DIRECTIONS » Copy, from the material below, each line that contains the word "agent".

DATA LISTING »
********************
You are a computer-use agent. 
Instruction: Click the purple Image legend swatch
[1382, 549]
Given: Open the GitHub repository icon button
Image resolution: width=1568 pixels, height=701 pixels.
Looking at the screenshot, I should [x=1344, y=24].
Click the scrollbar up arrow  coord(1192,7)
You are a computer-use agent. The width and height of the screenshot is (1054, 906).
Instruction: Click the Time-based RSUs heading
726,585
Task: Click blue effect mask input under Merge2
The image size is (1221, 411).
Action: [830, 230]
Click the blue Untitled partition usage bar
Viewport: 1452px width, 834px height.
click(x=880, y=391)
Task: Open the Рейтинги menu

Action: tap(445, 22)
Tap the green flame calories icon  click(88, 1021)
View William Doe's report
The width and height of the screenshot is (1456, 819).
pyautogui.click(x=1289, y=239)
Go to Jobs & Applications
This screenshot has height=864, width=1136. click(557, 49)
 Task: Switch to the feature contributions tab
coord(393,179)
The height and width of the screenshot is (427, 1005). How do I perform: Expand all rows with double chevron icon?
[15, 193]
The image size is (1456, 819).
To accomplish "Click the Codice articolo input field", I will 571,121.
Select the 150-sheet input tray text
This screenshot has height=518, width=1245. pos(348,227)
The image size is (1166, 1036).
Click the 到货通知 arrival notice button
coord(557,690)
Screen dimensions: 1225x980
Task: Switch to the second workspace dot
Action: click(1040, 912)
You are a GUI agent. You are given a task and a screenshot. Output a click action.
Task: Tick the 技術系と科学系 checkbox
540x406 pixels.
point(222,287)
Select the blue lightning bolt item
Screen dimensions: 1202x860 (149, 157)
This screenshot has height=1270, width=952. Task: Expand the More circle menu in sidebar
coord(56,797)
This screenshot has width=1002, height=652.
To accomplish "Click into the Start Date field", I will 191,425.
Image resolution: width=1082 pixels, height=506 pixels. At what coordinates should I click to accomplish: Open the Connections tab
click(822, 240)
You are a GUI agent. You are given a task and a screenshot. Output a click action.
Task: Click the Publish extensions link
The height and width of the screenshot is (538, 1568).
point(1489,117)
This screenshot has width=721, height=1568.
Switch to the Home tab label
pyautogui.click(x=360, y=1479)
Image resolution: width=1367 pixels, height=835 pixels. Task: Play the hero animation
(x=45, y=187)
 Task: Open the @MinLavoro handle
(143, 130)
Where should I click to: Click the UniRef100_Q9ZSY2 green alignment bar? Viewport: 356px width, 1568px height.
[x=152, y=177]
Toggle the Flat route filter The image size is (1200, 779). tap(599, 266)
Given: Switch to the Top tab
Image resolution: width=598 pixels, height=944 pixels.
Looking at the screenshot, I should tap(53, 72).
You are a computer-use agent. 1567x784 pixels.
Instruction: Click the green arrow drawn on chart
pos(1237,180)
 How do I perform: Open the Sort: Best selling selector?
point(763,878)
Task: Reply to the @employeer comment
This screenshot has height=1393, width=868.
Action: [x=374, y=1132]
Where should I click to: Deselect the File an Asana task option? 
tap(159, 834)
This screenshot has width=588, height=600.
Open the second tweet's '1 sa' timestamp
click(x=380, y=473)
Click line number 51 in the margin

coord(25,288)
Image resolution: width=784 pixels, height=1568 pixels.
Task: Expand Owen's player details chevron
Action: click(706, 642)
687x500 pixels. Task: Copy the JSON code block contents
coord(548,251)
********************
SOLUTION TO THE PROBLEM »
You are a computer-use agent. 
You are a computer-use agent. The width and height of the screenshot is (1054, 906).
You are a GUI agent. You are given a task and a screenshot. Output a click action.
You are a GUI agent. You are given a task and a screenshot. Output a click action.
You are a computer-use agent. 1567x784 pixels.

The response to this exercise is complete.